I hate the anti-pattern of "Not Now". How about "No"?

[–] jet@hackertalks.com 101 points 3 months ago (1 children)

Yeah, corporate dark patterns really don't respect consent. When would you like to know more: Now, or Later?

[–] Buddahriffic@lemmy.world 26 points 3 months ago (1 children)

Though I don't mind the "accept, deny, ask me again later" for when something seems interesting but I don't want to put the effort into looking into it right at the moment but don't want to click yes without looking into it.

[–] laughterlaughter@lemmy.world 9 points 3 months ago (1 children)

These should be the norm, actually.

[–] Buddahriffic@lemmy.world 3 points 3 months ago

Yes, though it stops being as good if there's a "you can postpone this n more times" involved.

[–] laughterlaughter@lemmy.world 17 points 3 months ago

Best I can do is accepting three options: "Yes," "No," and "Remind me later."

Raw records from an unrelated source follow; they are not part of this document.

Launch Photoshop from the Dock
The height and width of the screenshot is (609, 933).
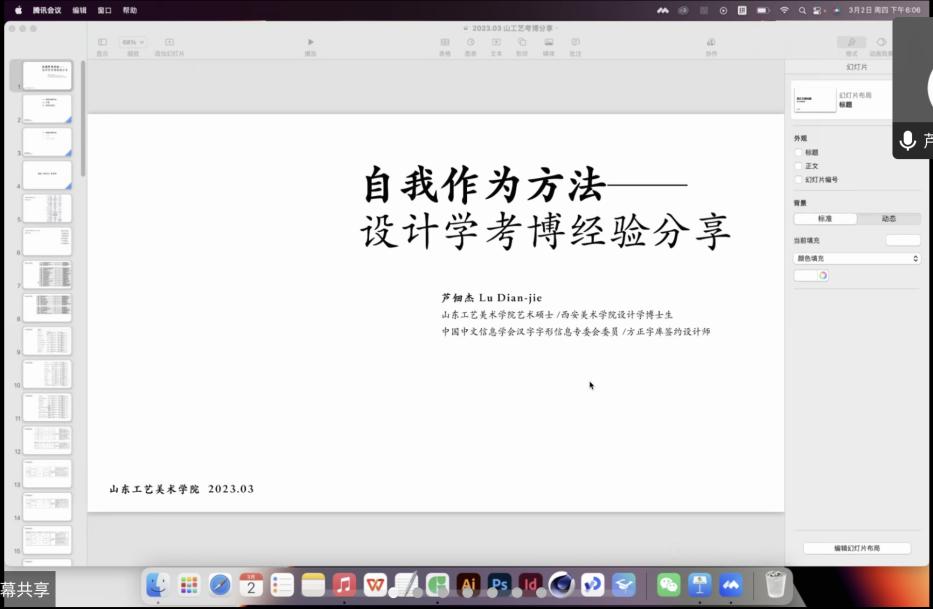pos(499,585)
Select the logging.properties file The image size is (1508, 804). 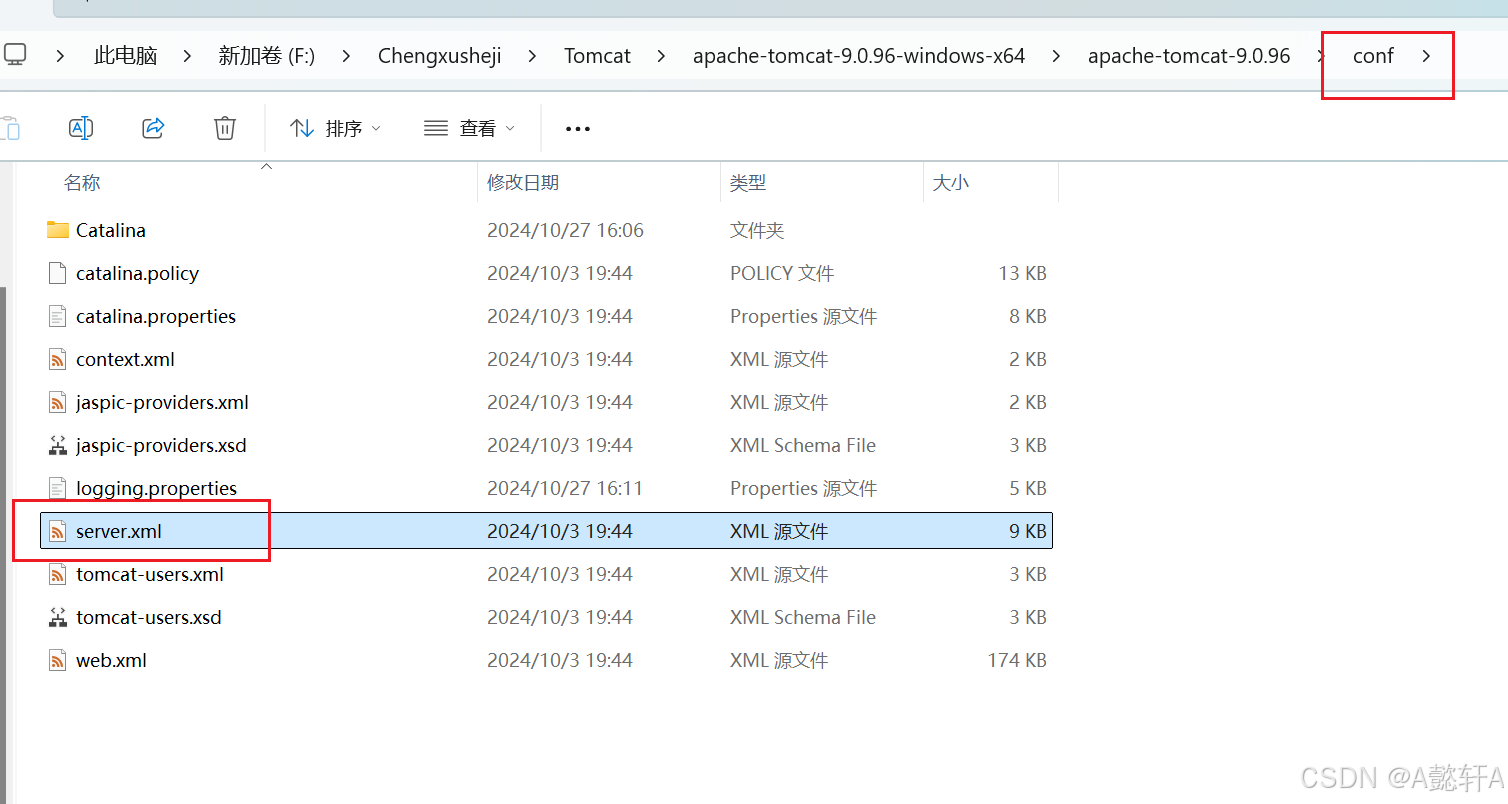tap(156, 488)
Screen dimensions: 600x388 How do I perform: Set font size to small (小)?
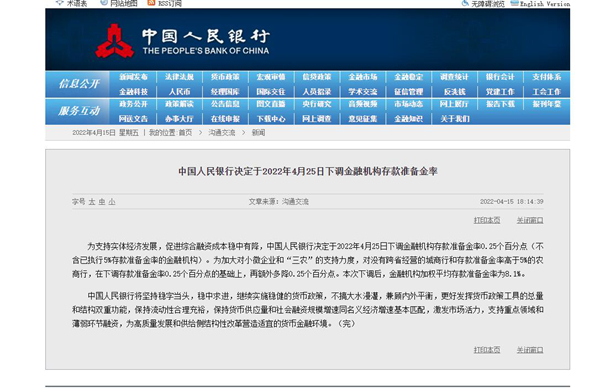[x=112, y=202]
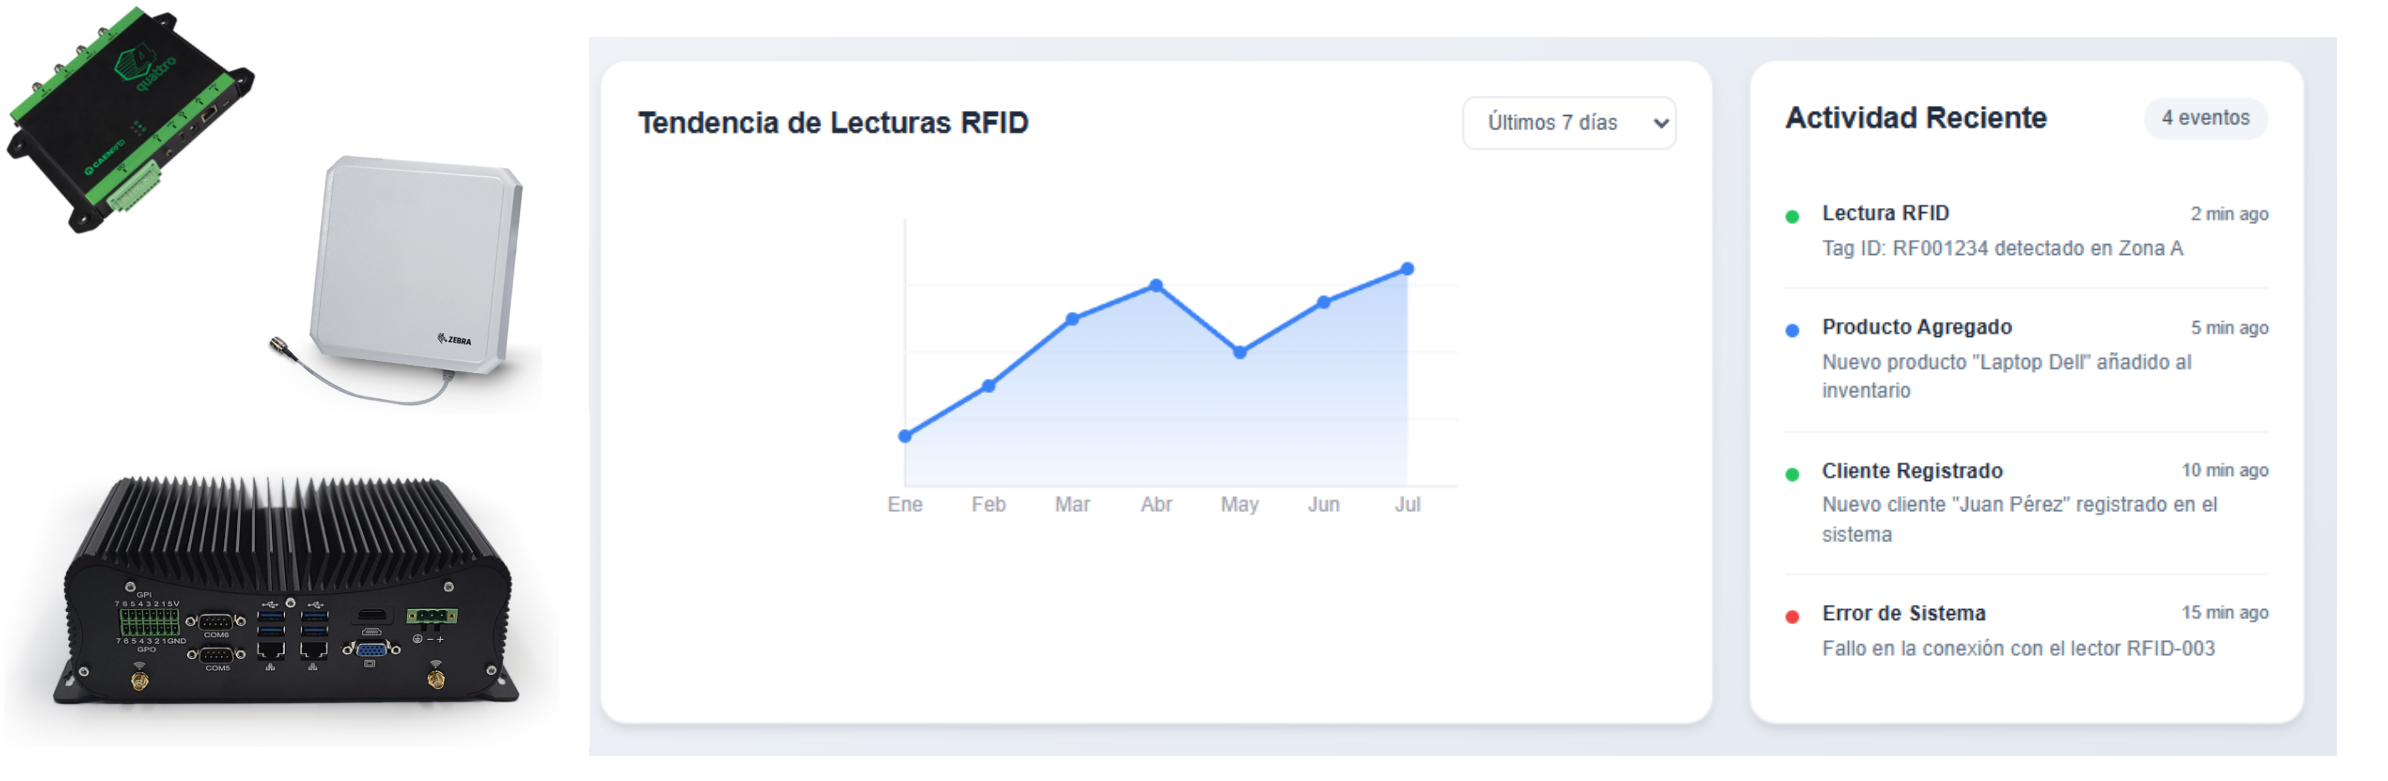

"Not now" or "No, I don't want this awesome feature" bullshit infuriates me.

[–] AlexWIWA@lemmy.ml 14 points 3 months ago (1 children)

These should be flatly illegal. No means no

[–] 01189998819991197253@infosec.pub 7 points 3 months ago

We had a whole generation of people that were taught that 'no' means 'maybe later' (the whole point of the 'no means no' ads about daterapes), and that same generation is now running these companies. What did we expect to happen?